The insights and diverse perspectives at AI Now were deeply informative, but they also revealed an uncomfortable truth: there are no agreed-upon methods to assess the human effects and longitudinal impacts of AI as it is applied across social systems. This knowledge gap is widening as the use of AI is proliferating, which heightens the risk of serious unintended consequences.
The core issue here isn’t that AI is worse than the existing human-led processes that serve to make predictions and assign rankings. Indeed, there’s much hope that AI can be used to provide more objective assessments than humans, reducing bias and leading to better outcomes. The key concern is that AI systems are being integrated into key social institutions, even though their accuracy, and their social and economic effects, have not been rigorously studied or validated.

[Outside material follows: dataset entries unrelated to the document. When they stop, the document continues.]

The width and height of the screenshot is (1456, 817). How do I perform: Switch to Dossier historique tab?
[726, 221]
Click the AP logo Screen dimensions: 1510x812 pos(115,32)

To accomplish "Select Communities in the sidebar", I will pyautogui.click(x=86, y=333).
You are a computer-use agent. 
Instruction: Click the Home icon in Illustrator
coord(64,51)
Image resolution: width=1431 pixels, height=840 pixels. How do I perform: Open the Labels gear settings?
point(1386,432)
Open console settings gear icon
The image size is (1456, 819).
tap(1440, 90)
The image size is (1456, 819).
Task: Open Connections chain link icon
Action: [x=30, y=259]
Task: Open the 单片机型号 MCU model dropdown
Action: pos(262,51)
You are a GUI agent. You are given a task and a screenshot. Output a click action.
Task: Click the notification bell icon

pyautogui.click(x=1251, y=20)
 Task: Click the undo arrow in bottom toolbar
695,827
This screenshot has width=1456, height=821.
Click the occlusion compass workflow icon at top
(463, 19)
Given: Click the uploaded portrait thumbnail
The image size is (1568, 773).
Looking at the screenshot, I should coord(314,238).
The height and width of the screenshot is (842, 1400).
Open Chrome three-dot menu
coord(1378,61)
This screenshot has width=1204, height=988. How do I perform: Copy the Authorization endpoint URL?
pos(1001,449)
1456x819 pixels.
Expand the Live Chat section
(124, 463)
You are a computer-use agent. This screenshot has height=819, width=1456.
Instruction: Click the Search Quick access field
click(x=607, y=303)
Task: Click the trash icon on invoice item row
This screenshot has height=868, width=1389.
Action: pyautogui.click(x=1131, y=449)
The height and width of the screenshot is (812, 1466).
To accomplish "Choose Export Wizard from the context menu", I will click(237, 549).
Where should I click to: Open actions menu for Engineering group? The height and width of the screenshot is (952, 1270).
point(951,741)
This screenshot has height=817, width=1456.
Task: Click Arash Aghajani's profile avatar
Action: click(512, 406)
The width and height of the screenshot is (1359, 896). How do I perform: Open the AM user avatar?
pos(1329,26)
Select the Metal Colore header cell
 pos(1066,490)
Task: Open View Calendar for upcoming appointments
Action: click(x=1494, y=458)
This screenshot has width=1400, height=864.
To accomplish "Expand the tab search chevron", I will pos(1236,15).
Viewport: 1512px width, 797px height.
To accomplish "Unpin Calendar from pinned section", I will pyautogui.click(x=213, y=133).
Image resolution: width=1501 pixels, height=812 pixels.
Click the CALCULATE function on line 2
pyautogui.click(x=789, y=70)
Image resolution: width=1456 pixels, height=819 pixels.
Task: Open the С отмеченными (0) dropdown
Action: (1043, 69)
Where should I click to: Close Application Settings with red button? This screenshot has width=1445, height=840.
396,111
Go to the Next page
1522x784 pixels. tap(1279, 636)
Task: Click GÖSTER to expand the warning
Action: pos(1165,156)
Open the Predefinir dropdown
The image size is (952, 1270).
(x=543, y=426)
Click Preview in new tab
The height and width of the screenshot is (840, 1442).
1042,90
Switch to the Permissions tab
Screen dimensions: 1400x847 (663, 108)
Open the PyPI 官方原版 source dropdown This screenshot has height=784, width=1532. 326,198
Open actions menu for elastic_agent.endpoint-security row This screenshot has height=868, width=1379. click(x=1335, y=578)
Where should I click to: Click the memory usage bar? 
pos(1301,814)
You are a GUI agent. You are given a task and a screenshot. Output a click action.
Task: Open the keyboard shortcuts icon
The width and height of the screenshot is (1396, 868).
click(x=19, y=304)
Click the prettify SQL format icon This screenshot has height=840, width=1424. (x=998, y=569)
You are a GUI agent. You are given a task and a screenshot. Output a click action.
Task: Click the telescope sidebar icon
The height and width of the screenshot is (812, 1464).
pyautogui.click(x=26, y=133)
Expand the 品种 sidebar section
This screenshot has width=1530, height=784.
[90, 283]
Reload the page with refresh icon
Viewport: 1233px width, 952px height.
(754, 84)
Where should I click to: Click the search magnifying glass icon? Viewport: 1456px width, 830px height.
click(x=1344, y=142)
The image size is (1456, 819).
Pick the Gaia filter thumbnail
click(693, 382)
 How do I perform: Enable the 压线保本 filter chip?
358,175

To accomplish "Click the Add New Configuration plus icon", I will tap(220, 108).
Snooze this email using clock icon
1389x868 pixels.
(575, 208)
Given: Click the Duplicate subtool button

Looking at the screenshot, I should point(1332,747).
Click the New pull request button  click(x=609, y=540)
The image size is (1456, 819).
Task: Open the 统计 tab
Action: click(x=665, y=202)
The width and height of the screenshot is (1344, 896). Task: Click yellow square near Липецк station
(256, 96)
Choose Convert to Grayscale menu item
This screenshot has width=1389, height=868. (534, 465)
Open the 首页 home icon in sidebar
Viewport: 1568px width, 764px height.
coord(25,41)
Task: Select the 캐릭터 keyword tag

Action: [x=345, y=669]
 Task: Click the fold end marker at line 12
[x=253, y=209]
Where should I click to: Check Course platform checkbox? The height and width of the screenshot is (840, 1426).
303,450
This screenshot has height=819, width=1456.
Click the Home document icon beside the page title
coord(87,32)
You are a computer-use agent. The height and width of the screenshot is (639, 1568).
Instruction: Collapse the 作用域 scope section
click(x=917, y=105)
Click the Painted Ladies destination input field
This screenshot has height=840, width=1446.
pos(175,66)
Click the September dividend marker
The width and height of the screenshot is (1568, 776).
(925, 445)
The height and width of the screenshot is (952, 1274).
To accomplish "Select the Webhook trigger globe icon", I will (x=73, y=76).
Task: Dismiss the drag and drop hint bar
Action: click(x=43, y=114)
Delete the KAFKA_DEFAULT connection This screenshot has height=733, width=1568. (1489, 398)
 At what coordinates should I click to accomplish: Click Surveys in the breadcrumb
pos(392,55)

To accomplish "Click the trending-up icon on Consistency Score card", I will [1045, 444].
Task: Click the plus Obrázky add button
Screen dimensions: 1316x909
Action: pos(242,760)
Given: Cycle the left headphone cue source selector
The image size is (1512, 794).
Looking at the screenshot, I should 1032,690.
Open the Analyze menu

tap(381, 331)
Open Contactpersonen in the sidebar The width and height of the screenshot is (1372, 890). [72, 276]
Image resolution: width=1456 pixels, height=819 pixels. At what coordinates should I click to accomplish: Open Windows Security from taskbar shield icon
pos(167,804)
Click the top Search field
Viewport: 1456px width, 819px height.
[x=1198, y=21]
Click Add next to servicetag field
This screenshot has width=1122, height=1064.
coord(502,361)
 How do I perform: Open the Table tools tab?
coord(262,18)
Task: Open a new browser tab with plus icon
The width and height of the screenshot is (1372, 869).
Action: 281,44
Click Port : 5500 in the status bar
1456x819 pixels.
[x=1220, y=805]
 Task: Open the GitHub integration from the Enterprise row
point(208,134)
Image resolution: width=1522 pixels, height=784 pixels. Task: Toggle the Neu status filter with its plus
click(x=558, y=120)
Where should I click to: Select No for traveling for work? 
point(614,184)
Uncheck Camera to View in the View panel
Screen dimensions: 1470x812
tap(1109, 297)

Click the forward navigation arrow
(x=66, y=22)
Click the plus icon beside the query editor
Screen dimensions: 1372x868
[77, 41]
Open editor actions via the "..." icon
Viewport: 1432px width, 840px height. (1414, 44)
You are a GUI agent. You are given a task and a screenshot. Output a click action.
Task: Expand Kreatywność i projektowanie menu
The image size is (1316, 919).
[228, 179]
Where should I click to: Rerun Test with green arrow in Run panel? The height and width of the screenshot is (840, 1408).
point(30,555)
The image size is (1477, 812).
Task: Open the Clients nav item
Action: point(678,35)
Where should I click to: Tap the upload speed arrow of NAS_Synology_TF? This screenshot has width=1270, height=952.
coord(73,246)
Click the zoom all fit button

There needs to be a strong research field that measures and assesses the social and economic effects of current AI systems, in order to strengthen AI’s positive impacts and mitigate its risks. By measuring the impacts of these technologies, we can strengthen the design and development of AI, assist public and private actors in ensuring their systems are reliable and accountable, and reduce the possibility of errors. By building an empirical understanding of how AI functions on the ground, we can establish evidence-led models for responsible and ethical deployment, and ensure the healthy growth of the AI field.
If the social impacts of artificial intelligence are hard to see, it is critical to find rigorous ways to make them more visible and accountable. We need new tools to allow us to know how and when automated decisions are materially affecting our lives — and, if necessary, to contest them.